ICD-10 code generation

ICD-10 coding is a separate AI step that runs after the main extraction. The ICD model receives the structured exam data--not just the raw transcript--along with a curated catalog of optometry-relevant ICD-10 families. It selects diagnosis families and resolves axis values (laterality, severity, stage) to produce specific codes.

This matters because ICD codes are derived from your documented findings, not from keywords in the audio. If you narrate "dry eye" but the exam findings show normal tear film and cornea, the disconnect will surface. The ICD model also generates care plan suggestions per diagnosis from a configurable library.

CPT code selection

CPT codes are determined algorithmically, not by AI. The system evaluates:

  • New vs. established patient -- From the assessment flags.
  • Exam completeness -- Whether anterior and posterior segments were both documented (comprehensive vs. intermediate).
  • Medical necessity -- Whether the encounter is routine, borderline, or medical, based on documented findings and clinical indicators.
  • Special testing -- Each documented test (OCT, fundus photography, visual field, ERG) adds its corresponding CPT code, with screening vs. diagnostic distinction.
  • Refraction -- Added when best-corrected visual acuity is documented.
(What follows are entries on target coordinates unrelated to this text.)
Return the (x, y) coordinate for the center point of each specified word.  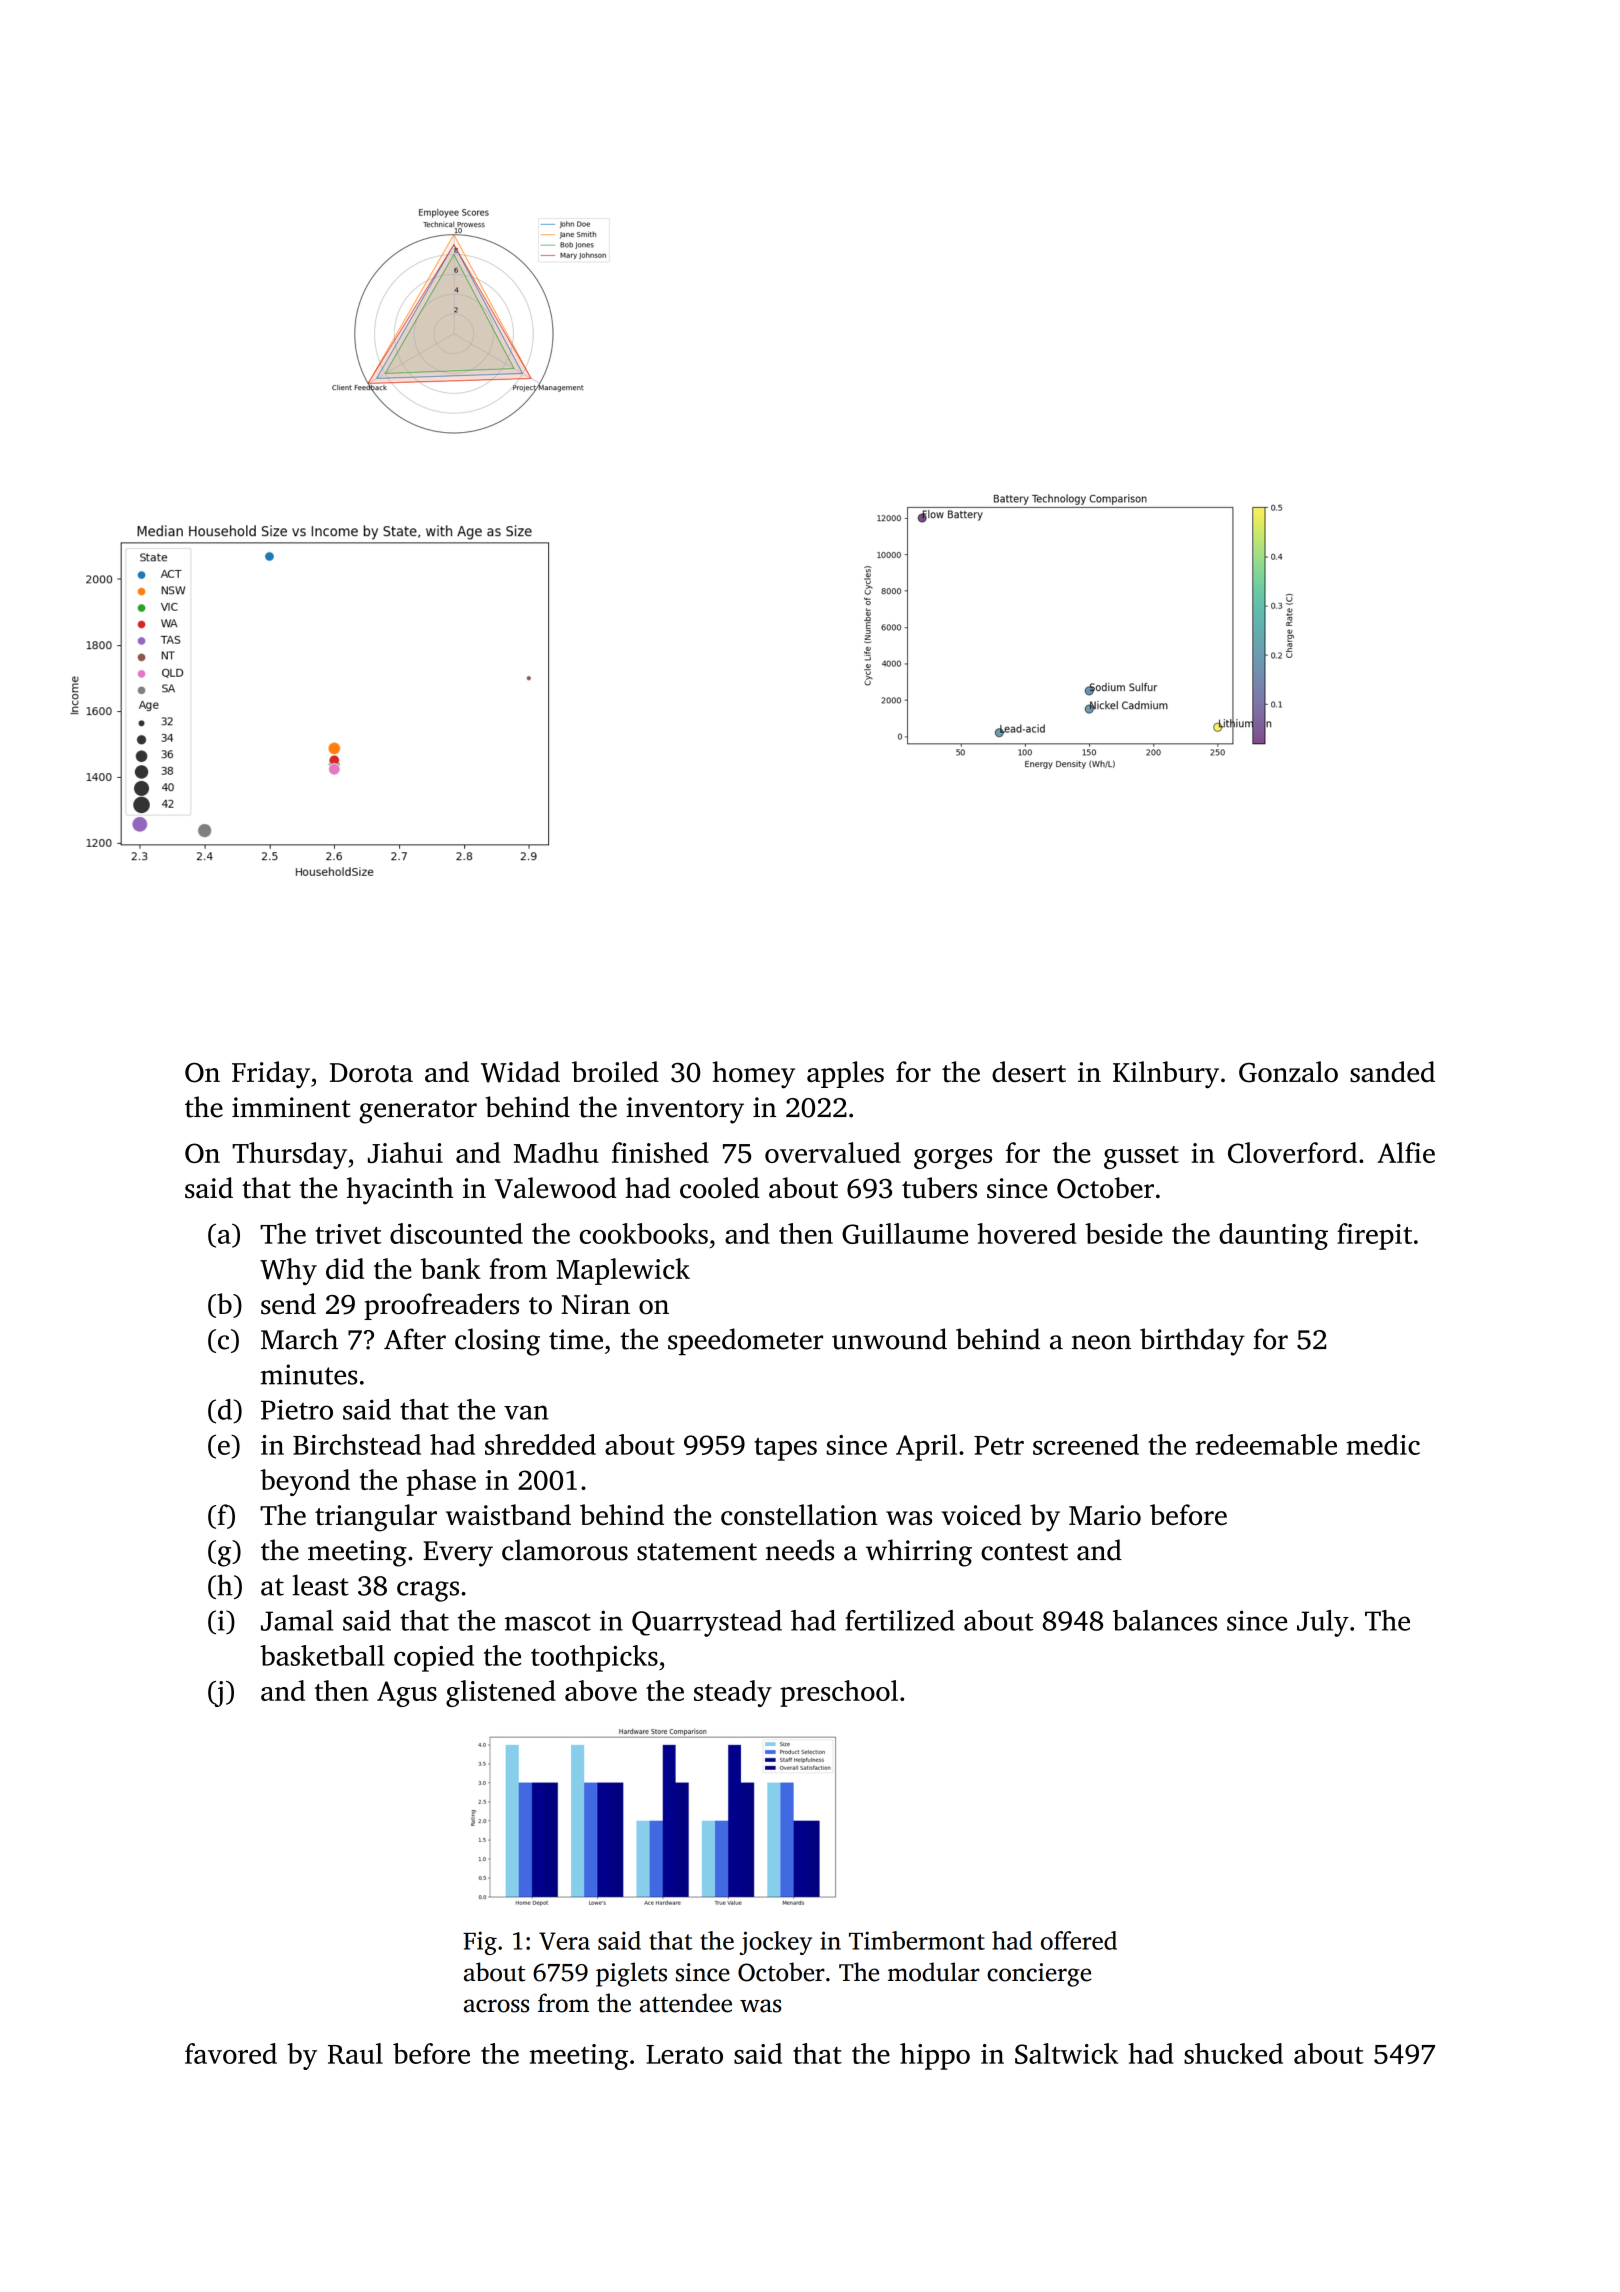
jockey (775, 1943)
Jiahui (405, 1152)
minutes (309, 1374)
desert (1029, 1071)
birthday (1192, 1342)
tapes (785, 1449)
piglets (631, 1974)
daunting (1273, 1236)
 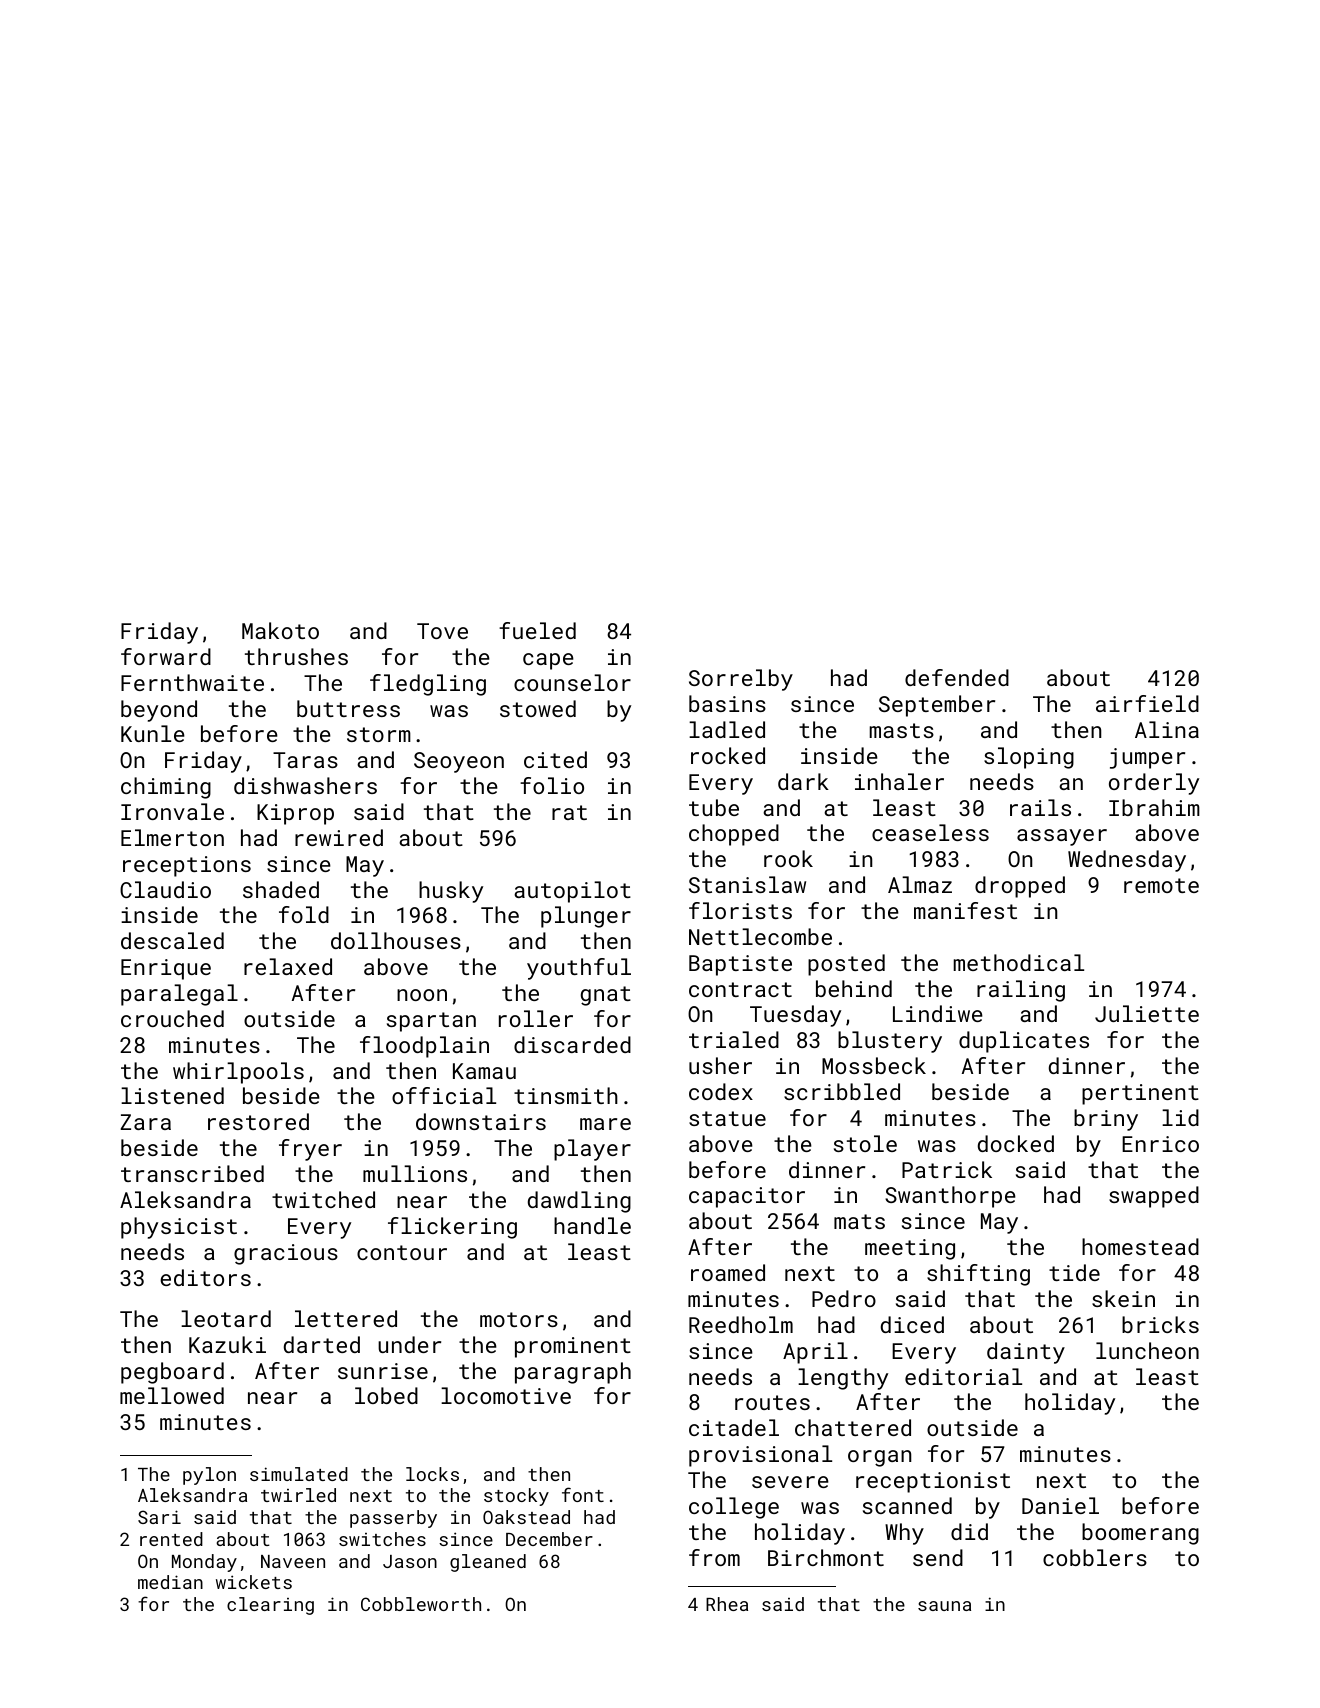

Because this is rule-based rather than AI-generated, CPT codes are deterministic--same inputs always produce the same codes.

Why output can vary slightly

The main AI extraction runs at temperature 0 (no randomness), so identical inputs should produce identical outputs. In practice, minor variation can occur because:

  • Transcription itself can vary slightly between recordings of the same narration, due to background noise, speaking pace, or enunciation.
  • Model updates from OpenAI can subtly shift behavior, though the structured schema constrains output heavily.
  • Different template configurations change which fields the AI is asked to fill, which can affect how it interprets ambiguous narration.

These variations are typically minor--a word choice in a comment field, not a clinical finding changing sides.

How to get better output

  1. Use custom instructions. This is the highest-leverage tool. If Doctora consistently gets something wrong for your workflow, a field-level instruction fixes it permanently. "Always grade NS on a 1-4 scale." "Use 'trace' instead of 'mild' for minimal findings." These are injected directly into the AI's schema.

  2. Be explicit about laterality. Say "right eye" or "OD" before describing findings. The model handles transitions well, but explicit callouts eliminate ambiguity.

  3. Name your findings. "Cornea clear" is better than "looks good." "Two-plus nuclear sclerosis" is better than "some cataract changes." The more precisely you describe a finding, the more precisely the AI can map it to the structured field.

  4. Distinguish imaging from exam. When you transition to reviewing scans, say so. "Looking at the OCT..." or "On fundus photos..." helps the model route findings to the correct section.

  5. State what you mean, not what you assume. The AI has no access to prior visits. If a patient is established and you are monitoring glaucoma, say "glaucoma stable, IOP at target, continuing timolol" rather than just checking pressures silently.

  6. Speak at a natural pace. You do not need to slow down or use special phrasing. Narrate the way you normally would during a teaching exam--describing what you see as you see it. The transcription model is tuned for medical speech.

The bottom line: Doctora is a structured extraction system, not a creative writer. The more structured and explicit your narration, the more accurately the AI fills in the form. And when it does not get something right, custom instructions let you teach it your preferences permanently.